Juliet M. McKenna, MS, PGTaylor D. Shipman, MSMichele Robertson, PG

 

March 2012, Issue 58: Editors’ Notes

Posted by admin on March 8, 2012 under AZWPU Editorials |

What is water worth? To answer this question, we need to consider how water use impacts economic returns.

Water supports many economic activities in Arizona: growing food, processing ore, maintaining fairways, manufacturing microchips, and cooling power plants, to name a few. Each of these applications requires a different amount of water to produce $1 of revenue. Moreover, each has a unique input-output function that describes how changes in water supply—from a trickle to a deluge—affect productivity. Without an intimate understanding of how water is used for a given process, it can be very difficult to evaluate its impact on economic output.

One simple way to compare the value of water across multiple sectors would is to divide the total economic output, or gross product, by the total water use for each sector. The chart below shows this for a few key sectors of the Arizona economy, based on data from ADWR and the U.S. Bureau of Economic Analysis.

Average Gross Revenues per Acre-Foot of Water Used

Keep in mind that the values shown on this chart do not consider the significance of water to a given sector or production process. For example, a farm and a law firm may have similar revenues (same numerator). However, the farm not only uses more water than the law firm (different denominator), but water is proportionally a much more significant input to the farm’s production. Consequently, water accounts for a greater proportion of the farm’s revenues than it does for the law firm’s revenues.

Caveats notwithstanding, this simple metric still provides some interesting food for thought. The main conclusion here is that broad conversations about Arizona’s future water supplies should consider the tremendous heterogeneity in economic returns for different water uses. These economic realities will almost certainly shape how water resources are developed and used in the future.

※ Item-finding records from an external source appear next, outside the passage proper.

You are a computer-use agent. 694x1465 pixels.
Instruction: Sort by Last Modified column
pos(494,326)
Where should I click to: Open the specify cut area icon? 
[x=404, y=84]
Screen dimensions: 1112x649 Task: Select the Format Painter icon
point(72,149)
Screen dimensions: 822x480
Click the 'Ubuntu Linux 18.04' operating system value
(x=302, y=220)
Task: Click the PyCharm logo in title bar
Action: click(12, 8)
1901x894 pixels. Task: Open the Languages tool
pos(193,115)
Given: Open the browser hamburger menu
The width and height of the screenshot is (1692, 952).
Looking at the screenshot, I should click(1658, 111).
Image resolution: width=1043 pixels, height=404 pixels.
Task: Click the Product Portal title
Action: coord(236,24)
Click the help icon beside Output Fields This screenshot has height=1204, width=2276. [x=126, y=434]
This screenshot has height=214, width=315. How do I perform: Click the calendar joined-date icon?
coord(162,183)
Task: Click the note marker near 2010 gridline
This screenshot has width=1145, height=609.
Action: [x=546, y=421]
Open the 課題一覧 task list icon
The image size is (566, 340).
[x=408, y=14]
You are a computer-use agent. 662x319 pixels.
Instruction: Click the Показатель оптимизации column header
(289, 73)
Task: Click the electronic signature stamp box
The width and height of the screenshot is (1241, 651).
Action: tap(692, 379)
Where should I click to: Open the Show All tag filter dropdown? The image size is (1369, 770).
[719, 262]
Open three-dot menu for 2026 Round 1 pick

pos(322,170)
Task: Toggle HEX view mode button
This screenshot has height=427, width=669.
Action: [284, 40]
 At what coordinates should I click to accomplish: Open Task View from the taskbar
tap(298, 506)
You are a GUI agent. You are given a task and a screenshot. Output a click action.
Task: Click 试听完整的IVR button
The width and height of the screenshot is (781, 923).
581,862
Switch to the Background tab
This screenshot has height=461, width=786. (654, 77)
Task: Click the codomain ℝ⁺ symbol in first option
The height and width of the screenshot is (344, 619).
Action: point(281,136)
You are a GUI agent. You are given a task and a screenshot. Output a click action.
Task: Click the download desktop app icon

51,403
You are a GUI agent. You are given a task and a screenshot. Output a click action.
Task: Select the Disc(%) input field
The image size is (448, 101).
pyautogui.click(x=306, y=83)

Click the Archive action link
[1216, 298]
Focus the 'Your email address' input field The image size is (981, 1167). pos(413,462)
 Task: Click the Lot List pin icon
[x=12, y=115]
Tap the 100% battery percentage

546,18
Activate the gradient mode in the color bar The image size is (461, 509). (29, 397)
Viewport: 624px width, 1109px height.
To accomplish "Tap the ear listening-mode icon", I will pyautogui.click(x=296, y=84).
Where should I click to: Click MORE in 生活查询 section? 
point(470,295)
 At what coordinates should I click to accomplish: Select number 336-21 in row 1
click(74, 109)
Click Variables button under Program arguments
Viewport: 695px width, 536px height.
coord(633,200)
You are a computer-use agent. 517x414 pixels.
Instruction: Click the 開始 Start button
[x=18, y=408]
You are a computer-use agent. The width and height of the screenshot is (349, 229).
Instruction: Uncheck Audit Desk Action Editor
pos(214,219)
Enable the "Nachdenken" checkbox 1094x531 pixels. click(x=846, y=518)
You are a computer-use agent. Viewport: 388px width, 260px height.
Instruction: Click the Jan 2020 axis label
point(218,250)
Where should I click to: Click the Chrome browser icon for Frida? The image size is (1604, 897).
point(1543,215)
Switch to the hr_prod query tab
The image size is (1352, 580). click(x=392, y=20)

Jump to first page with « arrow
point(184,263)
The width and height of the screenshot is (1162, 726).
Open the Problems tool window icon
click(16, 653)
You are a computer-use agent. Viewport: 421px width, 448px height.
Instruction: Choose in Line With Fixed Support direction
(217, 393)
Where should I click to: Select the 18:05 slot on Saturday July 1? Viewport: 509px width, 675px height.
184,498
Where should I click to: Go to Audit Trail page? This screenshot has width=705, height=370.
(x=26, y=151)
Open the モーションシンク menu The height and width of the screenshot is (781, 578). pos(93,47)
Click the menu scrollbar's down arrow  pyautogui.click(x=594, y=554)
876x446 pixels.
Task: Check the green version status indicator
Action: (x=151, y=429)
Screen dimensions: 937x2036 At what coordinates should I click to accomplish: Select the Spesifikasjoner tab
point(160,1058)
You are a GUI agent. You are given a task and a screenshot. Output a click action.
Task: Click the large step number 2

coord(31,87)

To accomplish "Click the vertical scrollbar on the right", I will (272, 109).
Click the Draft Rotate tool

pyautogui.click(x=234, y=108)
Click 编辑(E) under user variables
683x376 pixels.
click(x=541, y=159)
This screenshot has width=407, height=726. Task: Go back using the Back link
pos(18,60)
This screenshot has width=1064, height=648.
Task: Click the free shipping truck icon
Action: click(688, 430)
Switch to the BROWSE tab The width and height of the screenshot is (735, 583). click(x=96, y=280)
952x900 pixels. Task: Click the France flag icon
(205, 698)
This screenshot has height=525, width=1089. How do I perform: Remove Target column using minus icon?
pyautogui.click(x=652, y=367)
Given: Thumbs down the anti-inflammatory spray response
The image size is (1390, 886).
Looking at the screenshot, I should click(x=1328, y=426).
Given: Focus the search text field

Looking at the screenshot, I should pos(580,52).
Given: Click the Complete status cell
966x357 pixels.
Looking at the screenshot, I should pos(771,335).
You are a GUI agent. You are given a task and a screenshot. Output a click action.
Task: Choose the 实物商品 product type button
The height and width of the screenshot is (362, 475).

Juliet M. McKenna, MS, PGTaylor D. Shipman, MSMichele Robertson, PG

February 2012, Issue 57: Editors’ Notes

Posted by admin on February 8, 2012 under AZWPU Editorials |

We continue our analysis of the Water Resources Development Commission (WRDC) reports and take a closer look at the Little Colorado River Plateau (LCRP) in northern Arizona.

The WRDC certainly should be commended for attempting the monumental task of quantifying how much water Arizona has currently and how much it will need in the future. However, its estimates for the LCRP planning area fail to consider some key hydrogeologic and jurisdictional limitations.

The LCRP covers one-fourth of Arizona and, according to the WRDC statistics, it contains two-thirds of the groundwater stored in the state’s aquifers. In fact, the WRDC numbers indicate that about one-half of Arizona’s groundwater resides in aquifers that underlie the Navajo and Hopi Reservations. Given these numbers, it sounds like the LCRP has the potential to be a “water farm” for thirsty Arizona communities. If so, why then is the City of Flagstaff planning to pipe water 40 miles to maintain its supply? And why has the City of St. Johns moved its wellfield 12 miles to obtain decent quality water? Likewise, why is hauling water a way of life for tens of thousands on the Navajo Nation? In other words, why don’t the WRDC numbers match reality in the LCRP?

In a nutshell, it’s because the WRDC developed these estimates based on the same assumptions it used for southern Arizona basins. Unfortunately, political and hydrological conditions in northern Arizona differ radically from the rest of the state.

For one thing, natural groundwater quality is generally good in most of southern Arizona. Not so in the LCRP. Groundwater in the regional Coconino aquifer is brackish or saline in an area that encompasses about 8,000 square miles (about 30 percent of the planning area). In addition, because so few perennial streams still flow in southern Arizona basins, groundwater withdrawals are less likely to be limited by interactions with surface water. In contrast, the LCRP features many streams, and the ability to pump groundwater may be limited by surface water / groundwater connections in certain areas.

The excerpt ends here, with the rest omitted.